ゼノンとシノールは肩を抱き合って、しばし再会を喜び合った。
「仕事が終わったら酒場で会おう。ここで話し込んでいると、後ろに並んだ商人が可哀想だ。前にリカロンに立ち寄った時に飲んだ店があるだろう。そこで待っている」
ゼノンが後ろを振り返ると、次に到着した商人が苛立った様子で腕組みをしてこちらを見ていた。ゼノンは苦笑して「では、また」と手を振って先へ進んだ。

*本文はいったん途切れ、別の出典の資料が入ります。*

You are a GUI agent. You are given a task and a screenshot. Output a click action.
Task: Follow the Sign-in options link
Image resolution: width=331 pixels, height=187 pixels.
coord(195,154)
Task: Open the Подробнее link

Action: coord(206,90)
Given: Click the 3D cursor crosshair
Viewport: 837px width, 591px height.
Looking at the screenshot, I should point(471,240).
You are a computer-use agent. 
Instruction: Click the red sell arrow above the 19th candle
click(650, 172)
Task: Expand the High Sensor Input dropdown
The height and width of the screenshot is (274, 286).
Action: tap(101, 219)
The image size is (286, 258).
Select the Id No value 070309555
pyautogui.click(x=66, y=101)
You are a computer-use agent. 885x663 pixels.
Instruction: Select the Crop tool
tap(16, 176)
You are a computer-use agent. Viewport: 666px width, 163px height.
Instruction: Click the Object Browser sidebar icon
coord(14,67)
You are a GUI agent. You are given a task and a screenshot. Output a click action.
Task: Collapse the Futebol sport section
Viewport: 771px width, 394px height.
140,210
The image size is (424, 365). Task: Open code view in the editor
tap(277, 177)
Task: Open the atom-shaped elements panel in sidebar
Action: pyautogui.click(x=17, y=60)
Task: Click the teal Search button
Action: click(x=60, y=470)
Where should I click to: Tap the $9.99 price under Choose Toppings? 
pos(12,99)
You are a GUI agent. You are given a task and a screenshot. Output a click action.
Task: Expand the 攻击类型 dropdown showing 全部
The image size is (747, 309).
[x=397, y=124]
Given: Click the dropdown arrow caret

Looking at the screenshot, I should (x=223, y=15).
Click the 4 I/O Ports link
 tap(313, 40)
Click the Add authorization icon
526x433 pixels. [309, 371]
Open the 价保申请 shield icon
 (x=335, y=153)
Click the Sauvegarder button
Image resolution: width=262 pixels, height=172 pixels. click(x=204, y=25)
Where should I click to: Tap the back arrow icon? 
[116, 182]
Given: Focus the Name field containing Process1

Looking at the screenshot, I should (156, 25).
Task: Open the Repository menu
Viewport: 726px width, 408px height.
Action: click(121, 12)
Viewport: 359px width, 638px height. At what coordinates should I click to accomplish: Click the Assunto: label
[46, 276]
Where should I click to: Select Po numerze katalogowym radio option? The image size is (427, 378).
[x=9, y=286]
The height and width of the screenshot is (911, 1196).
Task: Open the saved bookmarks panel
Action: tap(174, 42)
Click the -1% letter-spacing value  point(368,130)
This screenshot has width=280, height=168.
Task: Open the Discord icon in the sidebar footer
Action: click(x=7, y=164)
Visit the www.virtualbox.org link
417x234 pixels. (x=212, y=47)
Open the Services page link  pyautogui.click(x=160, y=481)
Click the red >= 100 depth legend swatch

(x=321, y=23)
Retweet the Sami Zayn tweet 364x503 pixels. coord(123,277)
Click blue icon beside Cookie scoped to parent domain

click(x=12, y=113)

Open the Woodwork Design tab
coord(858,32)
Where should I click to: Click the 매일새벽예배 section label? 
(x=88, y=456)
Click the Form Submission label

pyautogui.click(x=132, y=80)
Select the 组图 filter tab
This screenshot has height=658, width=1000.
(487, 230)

リカロンの門は大きく開け放たれて、奥には長い坂道と石造りの街並みが続いていた。
2.
「ゼノン、依頼を探すって言ったって、どこを探すかわかっているのか?」
アルキリアの顔を見ると、ニヤニヤと何か言いたげだ。
「アルキリアはもともと傭兵だったな。得意先があるなら聞いてきてくれないか?」
「もちろんだ! そう言ってくれるのを待ってたよ。ずっと一人で旅をしてきたけど、一人ではできそうにない高額の依頼を何度も諦めた。皆で稼げる仕事を探して来よう」
「助かるよ。あとで中央広場で合流しよう。夕刻までに戻ってこいよ」
「ああ、わかった。期待して待っててくれよ」
アルキリアは意気揚々とリカロンの歓楽街へ歩いていった。
「私たちはどうする?」
ライサは、イリナの手を引っ張りながら言った。身長の低いイリナは人込みの中で流されて、時々はぐれそうになる。
「ライサはイリナと一緒に宿を探してくれないか。けっこうな人数だからな、早めにとっておこう。荷物の搬入は男どもを使ってくれていい。俺はもう少し歩き回って依頼の掲示が無いか探してみるよ」
「任せて。でも、一人くらい護衛を連れていったら?」
ライサは、後ろで騒いでいる男たちを見た。くだらない冗談で笑い転げているテヴェア出身の三人は、都会の大通りで目立ちすぎていた。
ゼノンは深い溜息をついた。護衛としては、レオシウスから預かった歩兵四人の方が頼りになる。しかし、この田舎者三人組をまとめておくと、この先どんな騒動を起こすかわからない。
「アリオンを連れて行こう。ほら、行くぞアリオン」
アリオンは声を掛けられると、まだ笑い転げている二人から離れてゼノンの横についた。
「あんたたち! いつもでもガキみたいに大騒ぎしない! 行くよ」
ライサが𠮟りつけると、テヴェアの二人は忠犬のように大人しく従ったのだった。
「夕刻の鐘が鳴るころに、中央広場の像の前で会おう。またあとでな」
3.
「本当にこっちであってるんですか?」
始めは大通りを歩いていたつもりが、いつのまにか簡素な家が並ぶ住宅街に入ってしまったようだ。建物の様子がずいぶんボロボロで、住宅というより小屋のような家も多い。いつのまにか舗装もなくなり、通りには砂埃が舞っていた。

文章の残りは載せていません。